* WORK ITEM: From the data below, set down exactly the lines between the one holding "The image size is (1529, 784)." and the one holding "Click NOVA broadcaster", inclusive, and no others.

* DATA PROVIDED:

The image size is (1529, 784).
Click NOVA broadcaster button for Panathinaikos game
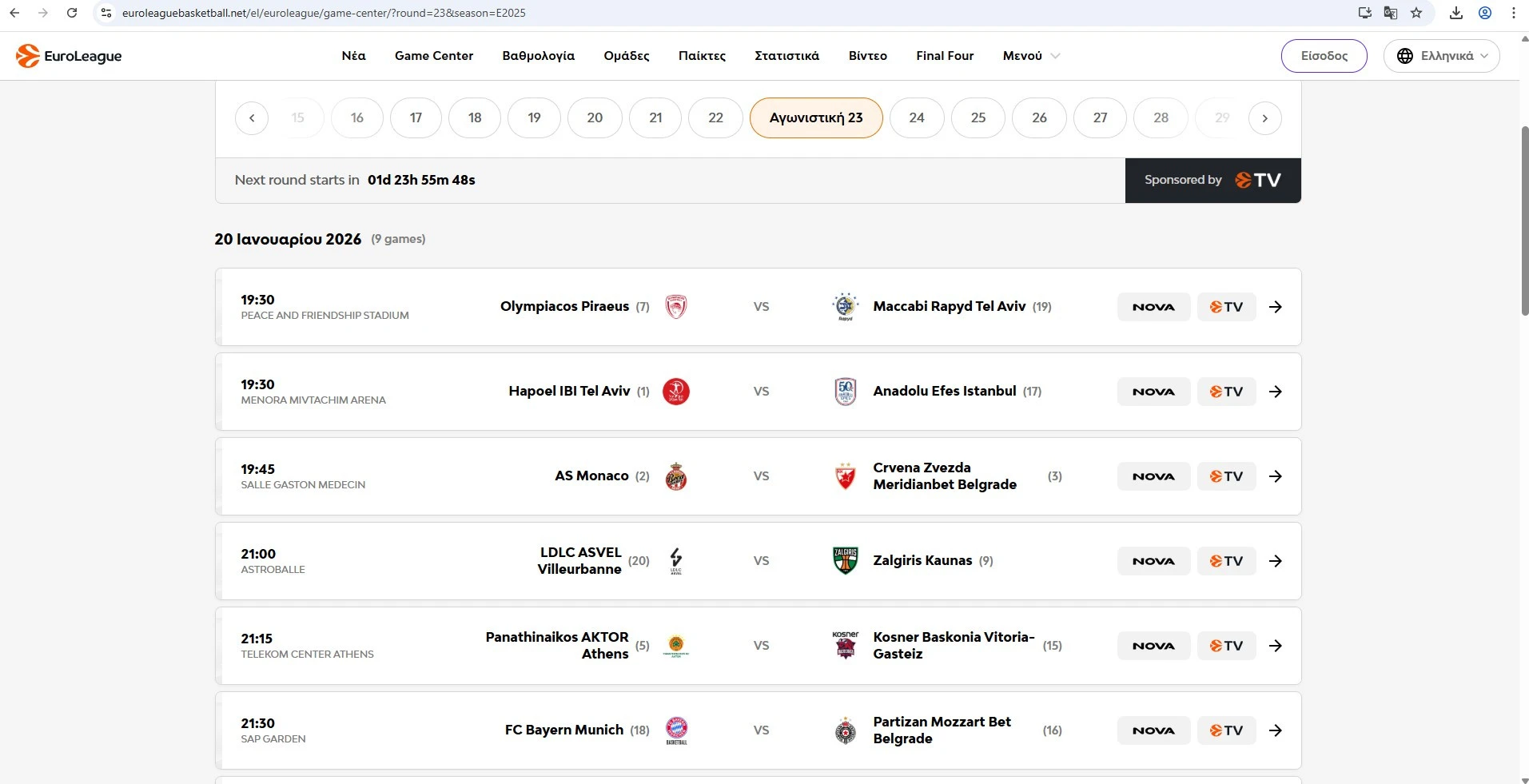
...
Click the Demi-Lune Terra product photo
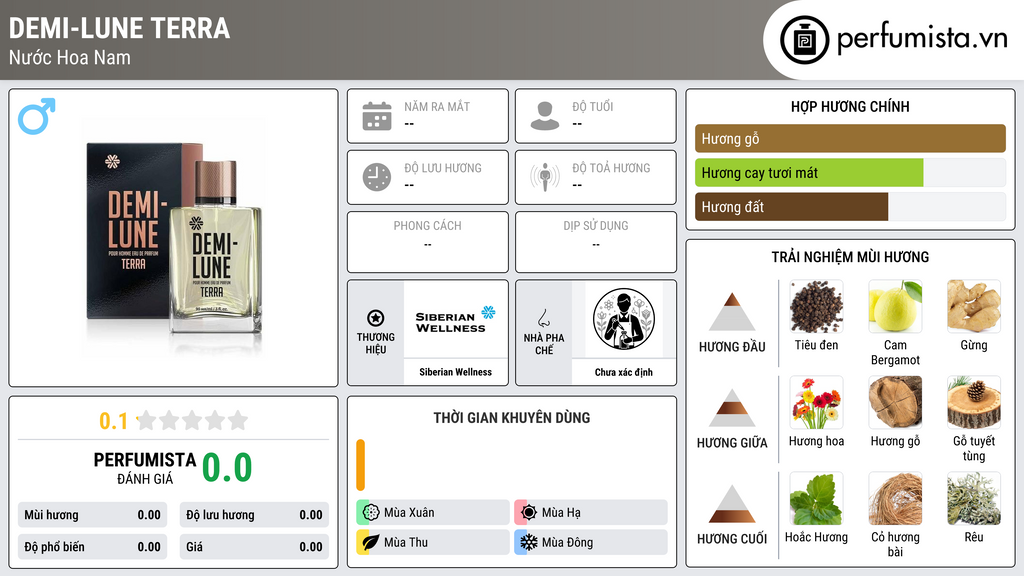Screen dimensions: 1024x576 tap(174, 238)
---
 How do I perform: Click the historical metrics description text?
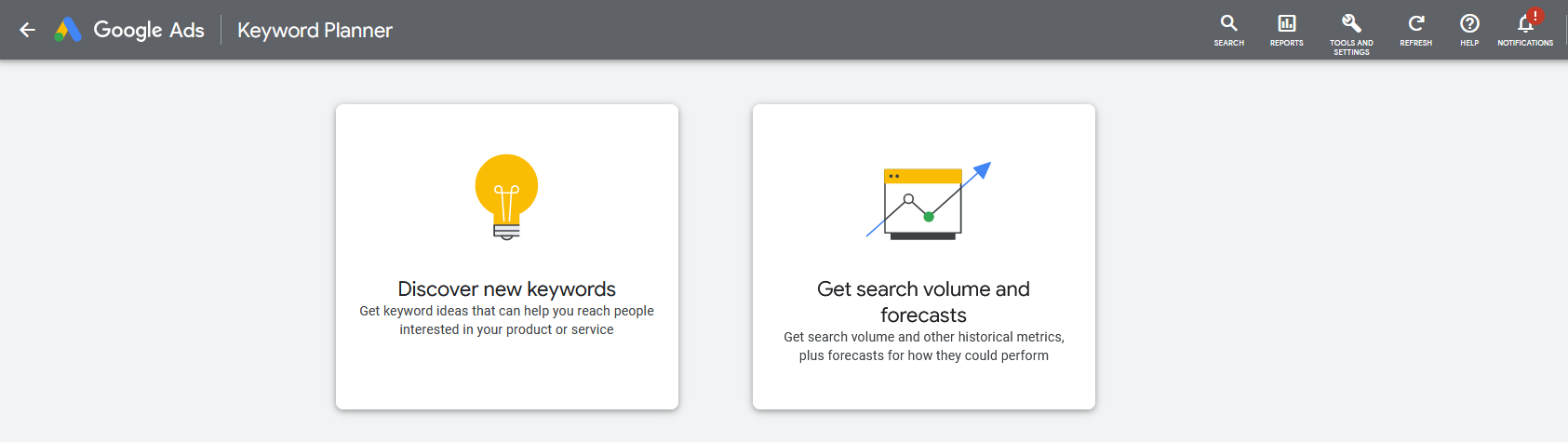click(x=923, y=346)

* REPLY TO THE TASK:
The image size is (1529, 784).
Click NOVA broadcaster button for Panathinaikos game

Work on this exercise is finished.